Why science is key
I haven’t watched television in more than two years. The brief snippets I get at the gym are a potent reminder that a constant dose of television news could leave one feeling down about the state of the country and the world. (Of course, that statement is hardly unique to me.) I stick to print, video – mostly online – and radio.
Since our President’s Cancer Panel is completing a report on connected health, I was delighted that President Obama is guest editor for the November issue of Wired magazine, the theme of which is frontiers – “what’s over the next horizon…what lies on the other side of the barriers we haven’t broken through yet.”
Reading his introduction to the issue made me proud of the president. The tone set by the person in the White House has so much to do with how we feel about the country, and his tone, particularly as a departing leader, is positive, visionary, upbeat, yet serene. The president wrote that now is the greatest time to be alive and gave many examples of progress made in the last decade.
That’s one reason why I’m so optimistic about the future: the constant churn of scientific progress. Think about the changes we’ve seen just during my presidency. When I came into office, I broke new ground by pecking away at a BlackBerry. Today I read my briefings on an iPad and explore national parks through a virtual-reality headset. Who knows what kind of changes are in store for our next president and the ones who follow?

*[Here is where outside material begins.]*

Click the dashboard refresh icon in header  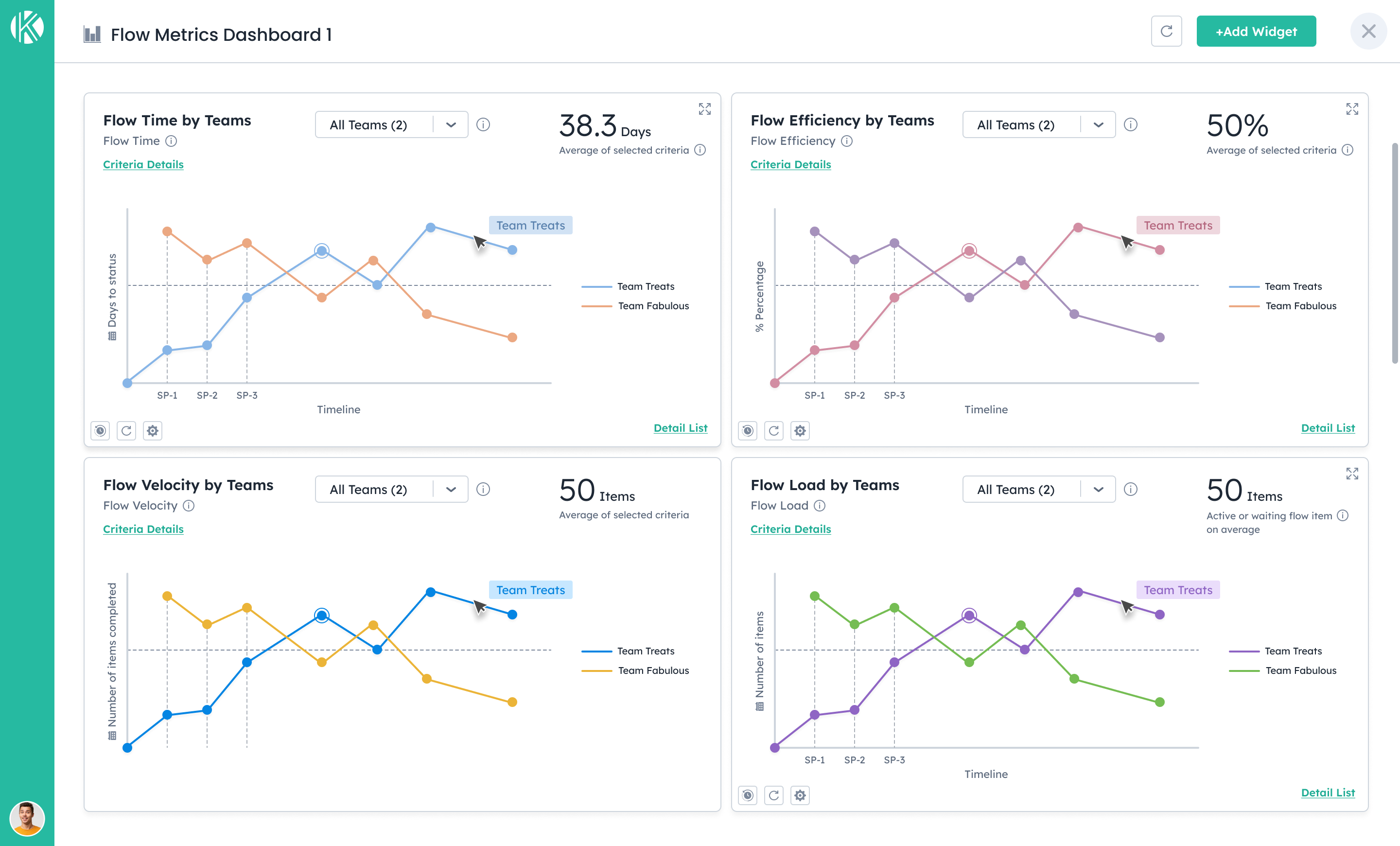(1166, 31)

He gave voice to the importance of science for the country, world and planet. In using science as a verb (“We science the heck out of challenges”), he emphasized its relevance and value – and its coolness. In a counter to the dreariness that has colored so much of the current presidential campaign, he expressed optimism about the future. Whoever the next president is, we need him or her (and how nice to be able to say her) to believe in the future of this country, to envision an arc toward improving health, well-being and the planet – “a world that’s even better for us all” – and to believe deeply that the future belongs to each of us, whoever we are. “To accelerate change,” he said, “we need science.”
Whoever the next president is, I want that person to believe in and talk about, as has President Obama, progress that benefits each and every person, about girls whose prospects are equal to boys for careers in science and technology, about the importance of addressing complex topics such as income disparities, health inequities, climate change, cancer and Alzheimer’s. I want our next president to dream about a future that is better, “not just for those of us who are fortunate, but for everybody.”
Wherever you are, I hope you’re going to vote early – or already have! Happy Halloween.